§ Records for this task
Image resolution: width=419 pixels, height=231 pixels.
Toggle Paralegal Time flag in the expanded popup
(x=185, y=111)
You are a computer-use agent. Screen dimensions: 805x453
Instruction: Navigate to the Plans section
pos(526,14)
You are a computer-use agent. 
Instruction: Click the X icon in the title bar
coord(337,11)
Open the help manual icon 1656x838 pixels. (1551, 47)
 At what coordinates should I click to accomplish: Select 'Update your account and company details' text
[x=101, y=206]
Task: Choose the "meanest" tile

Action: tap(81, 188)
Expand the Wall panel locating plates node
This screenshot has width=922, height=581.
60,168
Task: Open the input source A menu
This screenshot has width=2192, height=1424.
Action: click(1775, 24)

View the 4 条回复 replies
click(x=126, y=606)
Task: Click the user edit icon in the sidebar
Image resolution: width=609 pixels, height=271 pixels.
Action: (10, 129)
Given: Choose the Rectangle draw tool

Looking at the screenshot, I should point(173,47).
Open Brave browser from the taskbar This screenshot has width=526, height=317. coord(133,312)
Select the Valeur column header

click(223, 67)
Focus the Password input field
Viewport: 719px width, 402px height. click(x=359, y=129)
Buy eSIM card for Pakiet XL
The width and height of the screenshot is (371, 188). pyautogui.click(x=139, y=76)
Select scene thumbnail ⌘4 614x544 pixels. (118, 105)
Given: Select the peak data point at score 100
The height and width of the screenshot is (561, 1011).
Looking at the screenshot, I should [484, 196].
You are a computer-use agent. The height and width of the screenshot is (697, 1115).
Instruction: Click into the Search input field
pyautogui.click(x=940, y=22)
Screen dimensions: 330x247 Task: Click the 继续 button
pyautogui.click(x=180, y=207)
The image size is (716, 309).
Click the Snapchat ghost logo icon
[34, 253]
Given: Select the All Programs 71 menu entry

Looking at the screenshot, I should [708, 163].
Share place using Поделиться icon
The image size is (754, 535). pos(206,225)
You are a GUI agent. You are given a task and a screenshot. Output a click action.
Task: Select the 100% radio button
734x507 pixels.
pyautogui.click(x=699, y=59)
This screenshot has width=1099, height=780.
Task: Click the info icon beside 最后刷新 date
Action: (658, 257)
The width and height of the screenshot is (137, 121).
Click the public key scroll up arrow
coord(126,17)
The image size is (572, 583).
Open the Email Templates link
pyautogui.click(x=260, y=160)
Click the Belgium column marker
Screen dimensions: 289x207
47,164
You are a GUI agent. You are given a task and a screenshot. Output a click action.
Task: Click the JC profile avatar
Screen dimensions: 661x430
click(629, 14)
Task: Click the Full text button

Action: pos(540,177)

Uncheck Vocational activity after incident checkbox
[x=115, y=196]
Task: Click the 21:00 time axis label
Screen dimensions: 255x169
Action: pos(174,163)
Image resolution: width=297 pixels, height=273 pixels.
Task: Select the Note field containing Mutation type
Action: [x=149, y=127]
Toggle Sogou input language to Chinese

§ What to do
Rewrite the entries from the start through the line containing "Action: (10, 129)", putting "Goal" in place of "Task" everywhere it occurs and leaving everything else unchanged.

§ Output of the exercise
Image resolution: width=419 pixels, height=231 pixels.
Toggle Paralegal Time flag in the expanded popup
(x=185, y=111)
You are a computer-use agent. Screen dimensions: 805x453
Instruction: Navigate to the Plans section
pos(526,14)
You are a computer-use agent. 
Instruction: Click the X icon in the title bar
coord(337,11)
Open the help manual icon 1656x838 pixels. (1551, 47)
 At what coordinates should I click to accomplish: Select 'Update your account and company details' text
[x=101, y=206]
Goal: Choose the "meanest" tile

Action: tap(81, 188)
Expand the Wall panel locating plates node
This screenshot has width=922, height=581.
60,168
Goal: Open the input source A menu
This screenshot has width=2192, height=1424.
Action: click(1775, 24)

View the 4 条回复 replies
click(x=126, y=606)
Goal: Click the user edit icon in the sidebar
Image resolution: width=609 pixels, height=271 pixels.
Action: (10, 129)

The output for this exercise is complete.